**WHAT IS NEEDED:** Show each line of the records below where the word "user" occurs.
*** Block opens ***
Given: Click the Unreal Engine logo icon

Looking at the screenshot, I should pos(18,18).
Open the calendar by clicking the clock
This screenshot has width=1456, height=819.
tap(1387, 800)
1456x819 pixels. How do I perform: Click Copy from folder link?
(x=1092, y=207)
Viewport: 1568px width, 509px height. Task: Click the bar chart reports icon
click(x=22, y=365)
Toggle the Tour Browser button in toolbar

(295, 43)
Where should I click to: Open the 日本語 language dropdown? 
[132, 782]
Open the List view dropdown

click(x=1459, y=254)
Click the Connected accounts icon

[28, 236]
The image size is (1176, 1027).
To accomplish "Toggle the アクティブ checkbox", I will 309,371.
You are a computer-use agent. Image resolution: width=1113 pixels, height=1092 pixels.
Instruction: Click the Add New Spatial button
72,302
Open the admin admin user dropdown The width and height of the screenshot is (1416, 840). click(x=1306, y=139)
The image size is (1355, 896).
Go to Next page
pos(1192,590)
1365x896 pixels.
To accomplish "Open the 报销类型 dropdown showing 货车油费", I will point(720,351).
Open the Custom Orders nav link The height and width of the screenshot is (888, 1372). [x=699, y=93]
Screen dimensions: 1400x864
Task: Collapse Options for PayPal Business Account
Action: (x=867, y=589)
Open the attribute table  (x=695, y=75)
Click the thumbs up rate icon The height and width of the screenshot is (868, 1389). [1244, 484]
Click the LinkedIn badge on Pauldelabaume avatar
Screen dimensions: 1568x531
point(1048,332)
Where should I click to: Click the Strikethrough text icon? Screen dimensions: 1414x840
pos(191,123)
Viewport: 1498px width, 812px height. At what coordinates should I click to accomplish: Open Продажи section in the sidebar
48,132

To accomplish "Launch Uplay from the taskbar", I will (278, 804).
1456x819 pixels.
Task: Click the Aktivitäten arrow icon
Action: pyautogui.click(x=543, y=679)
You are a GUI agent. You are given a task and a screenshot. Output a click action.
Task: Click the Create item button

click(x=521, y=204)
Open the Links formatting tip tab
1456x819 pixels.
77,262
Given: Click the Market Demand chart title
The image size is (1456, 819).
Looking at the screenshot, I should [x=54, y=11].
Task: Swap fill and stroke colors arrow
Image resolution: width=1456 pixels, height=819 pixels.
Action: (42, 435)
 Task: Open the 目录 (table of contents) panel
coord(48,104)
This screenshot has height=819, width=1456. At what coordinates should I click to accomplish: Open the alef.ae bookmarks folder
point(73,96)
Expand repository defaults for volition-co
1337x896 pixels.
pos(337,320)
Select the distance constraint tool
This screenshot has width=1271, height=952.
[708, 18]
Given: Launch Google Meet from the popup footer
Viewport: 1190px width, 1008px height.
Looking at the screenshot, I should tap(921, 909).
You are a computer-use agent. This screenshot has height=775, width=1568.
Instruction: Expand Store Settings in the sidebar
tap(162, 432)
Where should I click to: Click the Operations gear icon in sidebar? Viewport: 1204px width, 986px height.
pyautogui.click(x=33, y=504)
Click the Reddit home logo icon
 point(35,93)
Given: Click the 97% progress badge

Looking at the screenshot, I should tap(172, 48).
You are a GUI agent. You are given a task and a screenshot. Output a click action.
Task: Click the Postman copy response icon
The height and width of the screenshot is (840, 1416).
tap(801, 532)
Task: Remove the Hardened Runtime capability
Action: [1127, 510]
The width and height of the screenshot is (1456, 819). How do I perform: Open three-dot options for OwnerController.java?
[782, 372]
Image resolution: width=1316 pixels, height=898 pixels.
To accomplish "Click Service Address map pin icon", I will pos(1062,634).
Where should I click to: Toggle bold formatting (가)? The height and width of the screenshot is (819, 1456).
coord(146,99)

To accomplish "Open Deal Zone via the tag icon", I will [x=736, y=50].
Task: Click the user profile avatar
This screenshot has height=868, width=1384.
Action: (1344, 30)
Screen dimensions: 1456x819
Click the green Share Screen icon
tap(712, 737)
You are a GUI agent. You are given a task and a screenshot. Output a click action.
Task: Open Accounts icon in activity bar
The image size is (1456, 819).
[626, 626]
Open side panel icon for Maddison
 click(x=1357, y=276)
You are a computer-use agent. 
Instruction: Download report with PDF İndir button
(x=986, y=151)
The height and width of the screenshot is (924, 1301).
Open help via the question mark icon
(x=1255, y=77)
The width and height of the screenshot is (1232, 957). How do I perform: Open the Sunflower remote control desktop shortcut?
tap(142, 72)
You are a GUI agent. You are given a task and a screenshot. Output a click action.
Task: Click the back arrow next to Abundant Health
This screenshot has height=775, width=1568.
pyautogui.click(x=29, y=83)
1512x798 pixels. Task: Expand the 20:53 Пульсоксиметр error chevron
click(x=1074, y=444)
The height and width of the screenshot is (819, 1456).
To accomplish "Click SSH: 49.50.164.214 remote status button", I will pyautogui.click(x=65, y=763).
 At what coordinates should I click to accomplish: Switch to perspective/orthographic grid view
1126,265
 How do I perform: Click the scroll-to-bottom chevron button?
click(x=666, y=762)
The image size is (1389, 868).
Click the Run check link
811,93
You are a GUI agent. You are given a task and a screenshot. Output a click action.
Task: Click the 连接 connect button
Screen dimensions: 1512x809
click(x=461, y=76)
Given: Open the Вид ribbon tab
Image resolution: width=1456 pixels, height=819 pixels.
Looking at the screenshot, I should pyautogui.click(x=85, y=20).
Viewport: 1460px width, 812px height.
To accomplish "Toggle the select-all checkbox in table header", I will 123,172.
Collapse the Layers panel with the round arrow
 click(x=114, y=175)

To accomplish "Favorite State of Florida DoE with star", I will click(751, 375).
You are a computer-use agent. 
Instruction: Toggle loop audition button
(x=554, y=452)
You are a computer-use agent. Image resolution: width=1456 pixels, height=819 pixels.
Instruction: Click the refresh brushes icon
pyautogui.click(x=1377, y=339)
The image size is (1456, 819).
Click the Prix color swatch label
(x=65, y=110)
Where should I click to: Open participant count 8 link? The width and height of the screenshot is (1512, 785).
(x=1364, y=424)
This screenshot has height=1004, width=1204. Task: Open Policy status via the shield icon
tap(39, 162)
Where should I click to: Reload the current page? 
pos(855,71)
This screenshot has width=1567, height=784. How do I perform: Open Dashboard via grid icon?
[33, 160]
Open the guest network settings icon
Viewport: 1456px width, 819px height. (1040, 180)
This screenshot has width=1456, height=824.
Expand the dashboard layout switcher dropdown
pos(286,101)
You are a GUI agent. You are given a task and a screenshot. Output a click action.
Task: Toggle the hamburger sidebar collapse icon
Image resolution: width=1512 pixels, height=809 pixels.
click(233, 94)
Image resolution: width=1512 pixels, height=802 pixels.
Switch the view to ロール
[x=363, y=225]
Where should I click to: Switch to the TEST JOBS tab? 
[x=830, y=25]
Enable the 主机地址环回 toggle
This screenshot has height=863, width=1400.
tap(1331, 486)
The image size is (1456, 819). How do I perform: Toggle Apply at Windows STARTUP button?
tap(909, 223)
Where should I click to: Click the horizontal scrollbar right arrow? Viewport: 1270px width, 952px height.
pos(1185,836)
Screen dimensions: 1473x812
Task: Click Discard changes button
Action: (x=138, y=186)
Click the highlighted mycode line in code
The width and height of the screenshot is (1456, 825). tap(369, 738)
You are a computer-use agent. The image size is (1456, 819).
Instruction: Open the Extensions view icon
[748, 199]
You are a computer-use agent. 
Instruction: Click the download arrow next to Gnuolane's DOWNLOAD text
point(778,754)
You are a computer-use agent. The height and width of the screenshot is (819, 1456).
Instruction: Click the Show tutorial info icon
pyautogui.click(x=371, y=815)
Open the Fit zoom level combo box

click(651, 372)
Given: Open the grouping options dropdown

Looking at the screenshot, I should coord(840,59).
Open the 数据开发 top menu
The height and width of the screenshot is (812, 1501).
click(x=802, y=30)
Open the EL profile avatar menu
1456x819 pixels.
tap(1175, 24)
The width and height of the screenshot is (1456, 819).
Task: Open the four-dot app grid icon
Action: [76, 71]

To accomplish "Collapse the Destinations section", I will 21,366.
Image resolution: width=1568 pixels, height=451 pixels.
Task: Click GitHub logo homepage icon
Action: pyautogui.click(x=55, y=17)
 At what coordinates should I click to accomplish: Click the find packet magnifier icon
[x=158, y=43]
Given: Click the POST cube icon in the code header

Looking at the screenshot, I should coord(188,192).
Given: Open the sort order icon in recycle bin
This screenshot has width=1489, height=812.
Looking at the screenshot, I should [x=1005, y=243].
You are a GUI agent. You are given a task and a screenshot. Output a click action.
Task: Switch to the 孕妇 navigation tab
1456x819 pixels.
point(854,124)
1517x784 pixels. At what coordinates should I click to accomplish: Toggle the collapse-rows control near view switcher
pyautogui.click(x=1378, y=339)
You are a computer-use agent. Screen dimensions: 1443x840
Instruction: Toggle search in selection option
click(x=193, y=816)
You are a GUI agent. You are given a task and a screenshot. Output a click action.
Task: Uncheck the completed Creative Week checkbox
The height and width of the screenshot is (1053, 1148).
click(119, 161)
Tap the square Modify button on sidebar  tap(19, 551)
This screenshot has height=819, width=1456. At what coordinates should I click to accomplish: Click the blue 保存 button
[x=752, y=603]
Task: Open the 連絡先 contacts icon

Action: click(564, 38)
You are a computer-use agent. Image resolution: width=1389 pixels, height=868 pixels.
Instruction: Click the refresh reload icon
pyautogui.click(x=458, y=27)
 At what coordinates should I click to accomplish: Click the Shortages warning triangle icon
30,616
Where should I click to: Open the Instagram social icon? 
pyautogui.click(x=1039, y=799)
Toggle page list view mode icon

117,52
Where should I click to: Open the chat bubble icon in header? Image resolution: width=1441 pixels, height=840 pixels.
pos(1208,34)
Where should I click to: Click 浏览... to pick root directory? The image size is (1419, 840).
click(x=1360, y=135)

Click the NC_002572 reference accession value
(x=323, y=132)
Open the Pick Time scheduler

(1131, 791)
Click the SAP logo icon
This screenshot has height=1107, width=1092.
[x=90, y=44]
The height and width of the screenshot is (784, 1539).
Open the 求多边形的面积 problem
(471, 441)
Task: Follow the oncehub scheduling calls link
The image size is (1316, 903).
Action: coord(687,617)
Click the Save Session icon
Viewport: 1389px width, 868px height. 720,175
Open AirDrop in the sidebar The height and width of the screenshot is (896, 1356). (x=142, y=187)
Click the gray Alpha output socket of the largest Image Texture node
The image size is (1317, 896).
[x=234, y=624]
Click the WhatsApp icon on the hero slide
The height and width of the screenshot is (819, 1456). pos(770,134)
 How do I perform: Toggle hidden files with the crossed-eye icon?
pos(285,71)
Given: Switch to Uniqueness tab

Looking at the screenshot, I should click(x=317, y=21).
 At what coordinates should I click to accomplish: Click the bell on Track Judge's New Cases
*** Block closes ***
**RESPONSE:**
Open the admin admin user dropdown The width and height of the screenshot is (1416, 840). click(x=1306, y=139)
Task: Click the user profile avatar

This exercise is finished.